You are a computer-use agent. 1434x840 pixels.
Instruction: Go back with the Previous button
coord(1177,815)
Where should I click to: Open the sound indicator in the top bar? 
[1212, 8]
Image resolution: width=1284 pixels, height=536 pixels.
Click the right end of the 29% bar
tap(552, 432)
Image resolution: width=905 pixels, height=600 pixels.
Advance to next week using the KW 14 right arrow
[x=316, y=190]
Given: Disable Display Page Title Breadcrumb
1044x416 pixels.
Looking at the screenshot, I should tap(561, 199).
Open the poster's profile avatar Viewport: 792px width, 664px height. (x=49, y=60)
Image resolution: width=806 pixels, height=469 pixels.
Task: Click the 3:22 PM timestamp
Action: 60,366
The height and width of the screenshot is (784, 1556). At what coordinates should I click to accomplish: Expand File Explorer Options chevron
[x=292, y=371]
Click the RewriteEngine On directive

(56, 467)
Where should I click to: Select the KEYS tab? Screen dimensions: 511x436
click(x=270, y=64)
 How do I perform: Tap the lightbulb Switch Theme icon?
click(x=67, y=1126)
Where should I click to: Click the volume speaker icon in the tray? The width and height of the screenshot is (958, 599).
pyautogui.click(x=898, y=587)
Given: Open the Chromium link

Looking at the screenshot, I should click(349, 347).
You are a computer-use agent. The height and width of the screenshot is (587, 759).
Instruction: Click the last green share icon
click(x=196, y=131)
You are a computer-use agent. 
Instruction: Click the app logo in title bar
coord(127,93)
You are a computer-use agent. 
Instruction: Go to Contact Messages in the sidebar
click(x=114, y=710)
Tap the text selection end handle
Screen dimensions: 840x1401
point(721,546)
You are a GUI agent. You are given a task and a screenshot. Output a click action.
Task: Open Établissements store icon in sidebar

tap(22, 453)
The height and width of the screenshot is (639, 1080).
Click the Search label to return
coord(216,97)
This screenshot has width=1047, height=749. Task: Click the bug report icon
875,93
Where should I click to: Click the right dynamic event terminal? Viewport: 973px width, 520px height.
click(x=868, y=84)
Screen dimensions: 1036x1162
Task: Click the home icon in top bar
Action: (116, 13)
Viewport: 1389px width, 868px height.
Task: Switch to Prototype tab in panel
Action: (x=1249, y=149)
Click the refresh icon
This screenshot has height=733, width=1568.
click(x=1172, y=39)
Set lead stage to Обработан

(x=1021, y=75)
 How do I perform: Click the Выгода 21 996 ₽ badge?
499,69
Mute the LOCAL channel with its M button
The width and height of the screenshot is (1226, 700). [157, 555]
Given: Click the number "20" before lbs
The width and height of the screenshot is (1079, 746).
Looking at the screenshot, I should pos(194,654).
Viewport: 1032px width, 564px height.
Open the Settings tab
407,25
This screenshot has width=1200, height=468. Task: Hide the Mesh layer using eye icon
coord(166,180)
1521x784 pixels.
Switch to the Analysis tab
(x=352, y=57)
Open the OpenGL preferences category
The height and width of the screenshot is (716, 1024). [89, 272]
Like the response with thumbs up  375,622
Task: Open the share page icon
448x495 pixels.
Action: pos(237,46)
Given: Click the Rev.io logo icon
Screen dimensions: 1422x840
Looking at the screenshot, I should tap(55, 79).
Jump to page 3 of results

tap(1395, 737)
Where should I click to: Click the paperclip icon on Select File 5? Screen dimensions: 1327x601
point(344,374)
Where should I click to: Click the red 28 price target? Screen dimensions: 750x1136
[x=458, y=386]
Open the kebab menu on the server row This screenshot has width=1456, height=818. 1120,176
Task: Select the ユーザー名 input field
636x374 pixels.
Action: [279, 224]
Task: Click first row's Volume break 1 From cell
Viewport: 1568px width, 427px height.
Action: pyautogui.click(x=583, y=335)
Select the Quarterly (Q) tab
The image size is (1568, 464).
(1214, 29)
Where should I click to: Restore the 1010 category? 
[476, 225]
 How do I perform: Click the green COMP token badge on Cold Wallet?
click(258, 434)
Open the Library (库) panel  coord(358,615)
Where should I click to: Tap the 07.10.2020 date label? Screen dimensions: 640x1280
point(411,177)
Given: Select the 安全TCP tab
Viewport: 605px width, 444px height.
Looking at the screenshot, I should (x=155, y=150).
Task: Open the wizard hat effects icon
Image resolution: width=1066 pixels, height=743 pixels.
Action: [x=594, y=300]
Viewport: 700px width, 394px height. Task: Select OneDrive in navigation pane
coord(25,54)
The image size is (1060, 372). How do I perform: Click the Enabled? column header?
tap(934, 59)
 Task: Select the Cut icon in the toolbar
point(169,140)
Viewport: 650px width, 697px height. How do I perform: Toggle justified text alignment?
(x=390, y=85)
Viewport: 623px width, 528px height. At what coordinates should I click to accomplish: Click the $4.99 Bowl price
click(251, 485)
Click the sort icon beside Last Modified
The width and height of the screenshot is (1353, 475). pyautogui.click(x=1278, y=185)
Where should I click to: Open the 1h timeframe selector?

______________________________

PROBLEM TO WORK ON:
A faithful, word-for-word copy of the data is the expected answer.

TASK ANSWER:
You are a computer-use agent. 1434x840 pixels.
Instruction: Go back with the Previous button
coord(1177,815)
Where should I click to: Open the sound indicator in the top bar? 
[1212, 8]
Image resolution: width=1284 pixels, height=536 pixels.
Click the right end of the 29% bar
tap(552, 432)
Image resolution: width=905 pixels, height=600 pixels.
Advance to next week using the KW 14 right arrow
[x=316, y=190]
Given: Disable Display Page Title Breadcrumb
1044x416 pixels.
Looking at the screenshot, I should tap(561, 199).
Open the poster's profile avatar Viewport: 792px width, 664px height. (x=49, y=60)
Image resolution: width=806 pixels, height=469 pixels.
Task: Click the 3:22 PM timestamp
Action: 60,366
The height and width of the screenshot is (784, 1556). At what coordinates should I click to accomplish: Expand File Explorer Options chevron
[x=292, y=371]
Click the RewriteEngine On directive

(56, 467)
Where should I click to: Select the KEYS tab? Screen dimensions: 511x436
click(x=270, y=64)
 How do I perform: Tap the lightbulb Switch Theme icon?
click(x=67, y=1126)
Where should I click to: Click the volume speaker icon in the tray? The width and height of the screenshot is (958, 599).
pyautogui.click(x=898, y=587)
Given: Open the Chromium link

Looking at the screenshot, I should click(349, 347).
You are a computer-use agent. The height and width of the screenshot is (587, 759).
Instruction: Click the last green share icon
click(x=196, y=131)
You are a computer-use agent. 
Instruction: Click the app logo in title bar
coord(127,93)
You are a computer-use agent. 
Instruction: Go to Contact Messages in the sidebar
click(x=114, y=710)
Tap the text selection end handle
Screen dimensions: 840x1401
point(721,546)
You are a GUI agent. You are given a task and a screenshot. Output a click action.
Task: Open Établissements store icon in sidebar

tap(22, 453)
The height and width of the screenshot is (639, 1080).
Click the Search label to return
coord(216,97)
This screenshot has width=1047, height=749. Task: Click the bug report icon
875,93
Where should I click to: Click the right dynamic event terminal? Viewport: 973px width, 520px height.
click(x=868, y=84)
Screen dimensions: 1036x1162
Task: Click the home icon in top bar
Action: (116, 13)
Viewport: 1389px width, 868px height.
Task: Switch to Prototype tab in panel
Action: (x=1249, y=149)
Click the refresh icon
This screenshot has height=733, width=1568.
click(x=1172, y=39)
Set lead stage to Обработан

(x=1021, y=75)
 How do I perform: Click the Выгода 21 996 ₽ badge?
499,69
Mute the LOCAL channel with its M button
The width and height of the screenshot is (1226, 700). [157, 555]
Given: Click the number "20" before lbs
The width and height of the screenshot is (1079, 746).
Looking at the screenshot, I should pos(194,654).
Viewport: 1032px width, 564px height.
Open the Settings tab
407,25
This screenshot has width=1200, height=468. Task: Hide the Mesh layer using eye icon
coord(166,180)
1521x784 pixels.
Switch to the Analysis tab
(x=352, y=57)
Open the OpenGL preferences category
The height and width of the screenshot is (716, 1024). [89, 272]
Like the response with thumbs up  375,622
Task: Open the share page icon
448x495 pixels.
Action: pos(237,46)
Given: Click the Rev.io logo icon
Screen dimensions: 1422x840
Looking at the screenshot, I should tap(55, 79).
Jump to page 3 of results

tap(1395, 737)
Where should I click to: Click the paperclip icon on Select File 5? Screen dimensions: 1327x601
point(344,374)
Where should I click to: Click the red 28 price target? Screen dimensions: 750x1136
[x=458, y=386]
Open the kebab menu on the server row This screenshot has width=1456, height=818. 1120,176
Task: Select the ユーザー名 input field
636x374 pixels.
Action: [279, 224]
Task: Click first row's Volume break 1 From cell
Viewport: 1568px width, 427px height.
Action: pyautogui.click(x=583, y=335)
Select the Quarterly (Q) tab
The image size is (1568, 464).
(1214, 29)
Where should I click to: Restore the 1010 category? 
[476, 225]
 How do I perform: Click the green COMP token badge on Cold Wallet?
click(258, 434)
Open the Library (库) panel  coord(358,615)
Where should I click to: Tap the 07.10.2020 date label? Screen dimensions: 640x1280
point(411,177)
Given: Select the 安全TCP tab
Viewport: 605px width, 444px height.
Looking at the screenshot, I should (x=155, y=150).
Task: Open the wizard hat effects icon
Image resolution: width=1066 pixels, height=743 pixels.
Action: [x=594, y=300]
Viewport: 700px width, 394px height. Task: Select OneDrive in navigation pane
coord(25,54)
The image size is (1060, 372). How do I perform: Click the Enabled? column header?
tap(934, 59)
 Task: Select the Cut icon in the toolbar
point(169,140)
Viewport: 650px width, 697px height. How do I perform: Toggle justified text alignment?
(x=390, y=85)
Viewport: 623px width, 528px height. At what coordinates should I click to accomplish: Click the $4.99 Bowl price
click(251, 485)
Click the sort icon beside Last Modified
The width and height of the screenshot is (1353, 475). pyautogui.click(x=1278, y=185)
Where should I click to: Open the 1h timeframe selector?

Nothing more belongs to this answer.